---
title: "A first containerization workflow with containr"
output:
rmarkdown::html_vignette:
css: styles.css
vignette: >
%\VignetteIndexEntry{A first containerization workflow with containr}
%\VignetteEngine{knitr::rmarkdown}
%\VignetteEncoding{UTF-8}
date: "Created 2026-04-30 | Last updated `r Sys.Date()`"
---
## Before you start
This vignette walks through the complete `containr` workflow: generating a
`Dockerfile`, building a container image, inspecting local images, and pushing
the image to a registry. It assumes you are comfortable with R and have some
familiarity with the idea of containers. If you are new to containers and want
to understand why they complement `renv` rather than replace it, start with the
companion vignette *From renv to containers: why recording your R packages may
not be enough*.
Before running any of the code below, confirm that:
- your project uses `renv` and `renv.lock` exists in the project root;
- Podman or Docker is installed and running;
- you have access to a container registry if you plan to push the image.
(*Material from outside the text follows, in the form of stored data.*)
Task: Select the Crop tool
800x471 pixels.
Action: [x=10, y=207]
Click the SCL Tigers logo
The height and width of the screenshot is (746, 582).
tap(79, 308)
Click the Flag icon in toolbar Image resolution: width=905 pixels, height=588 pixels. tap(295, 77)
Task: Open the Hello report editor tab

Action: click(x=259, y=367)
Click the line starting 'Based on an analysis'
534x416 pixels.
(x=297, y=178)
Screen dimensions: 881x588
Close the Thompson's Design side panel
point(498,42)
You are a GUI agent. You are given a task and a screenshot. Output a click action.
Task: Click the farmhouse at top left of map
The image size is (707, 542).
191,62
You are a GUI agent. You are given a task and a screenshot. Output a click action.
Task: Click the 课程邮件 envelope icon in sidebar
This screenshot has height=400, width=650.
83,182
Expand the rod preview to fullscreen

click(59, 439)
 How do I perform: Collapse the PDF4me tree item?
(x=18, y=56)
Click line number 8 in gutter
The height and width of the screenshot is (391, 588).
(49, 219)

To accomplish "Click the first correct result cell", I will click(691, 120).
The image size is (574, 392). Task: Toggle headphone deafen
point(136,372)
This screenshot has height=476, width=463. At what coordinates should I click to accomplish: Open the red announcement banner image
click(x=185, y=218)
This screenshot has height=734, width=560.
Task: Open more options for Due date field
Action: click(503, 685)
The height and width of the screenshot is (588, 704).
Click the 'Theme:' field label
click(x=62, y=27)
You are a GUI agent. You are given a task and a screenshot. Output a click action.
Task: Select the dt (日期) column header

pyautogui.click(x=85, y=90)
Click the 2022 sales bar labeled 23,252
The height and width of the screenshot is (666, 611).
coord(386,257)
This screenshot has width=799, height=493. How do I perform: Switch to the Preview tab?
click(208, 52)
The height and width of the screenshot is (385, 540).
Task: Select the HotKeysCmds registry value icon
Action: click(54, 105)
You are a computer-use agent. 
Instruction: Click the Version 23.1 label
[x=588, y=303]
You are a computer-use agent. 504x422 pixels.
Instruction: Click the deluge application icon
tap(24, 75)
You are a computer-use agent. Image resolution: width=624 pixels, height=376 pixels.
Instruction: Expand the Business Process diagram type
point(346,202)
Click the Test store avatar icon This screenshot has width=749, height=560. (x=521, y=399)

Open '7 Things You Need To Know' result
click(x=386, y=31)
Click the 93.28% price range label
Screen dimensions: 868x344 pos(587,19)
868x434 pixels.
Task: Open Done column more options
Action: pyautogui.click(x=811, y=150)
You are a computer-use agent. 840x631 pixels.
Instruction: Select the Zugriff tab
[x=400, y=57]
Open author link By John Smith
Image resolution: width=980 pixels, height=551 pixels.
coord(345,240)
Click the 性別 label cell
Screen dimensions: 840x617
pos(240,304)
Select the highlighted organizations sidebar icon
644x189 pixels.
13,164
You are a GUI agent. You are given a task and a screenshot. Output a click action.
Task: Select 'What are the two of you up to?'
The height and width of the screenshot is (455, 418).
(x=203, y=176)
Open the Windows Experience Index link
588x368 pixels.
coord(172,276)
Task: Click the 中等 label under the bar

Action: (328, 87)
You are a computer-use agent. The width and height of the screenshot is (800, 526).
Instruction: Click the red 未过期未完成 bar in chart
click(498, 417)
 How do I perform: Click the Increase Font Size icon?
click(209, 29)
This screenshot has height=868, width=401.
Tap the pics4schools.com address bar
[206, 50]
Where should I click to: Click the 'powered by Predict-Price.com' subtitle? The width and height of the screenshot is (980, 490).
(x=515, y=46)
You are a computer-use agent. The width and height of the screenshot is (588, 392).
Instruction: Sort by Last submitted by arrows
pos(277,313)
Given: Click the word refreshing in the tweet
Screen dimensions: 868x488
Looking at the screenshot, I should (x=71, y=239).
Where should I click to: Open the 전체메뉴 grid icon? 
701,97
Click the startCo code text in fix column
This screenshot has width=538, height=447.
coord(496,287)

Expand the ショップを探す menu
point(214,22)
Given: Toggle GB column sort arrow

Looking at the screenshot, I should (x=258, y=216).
At UW-Madison, `registry.doit.wisc.edu` is the default registry for the
CHTC-oriented workflow. The authentication guide, including how to create a
Personal Access Token with the right scopes, is at
.
If you are working through this vignette for the first time, `dry_run = TRUE`
is available on `build_image()` and `push_image()`. It prints the command that
would be run without executing it. Use it freely until you are confident in each
step.
---
## Step 1: Generate a Dockerfile
`generate_dockerfile()` reads your `renv.lock`, infers the system library
requirements of your R packages, and writes a `Dockerfile` in the project root.
It is the entry point into the `containr` workflow and the step that does the
most work on your behalf.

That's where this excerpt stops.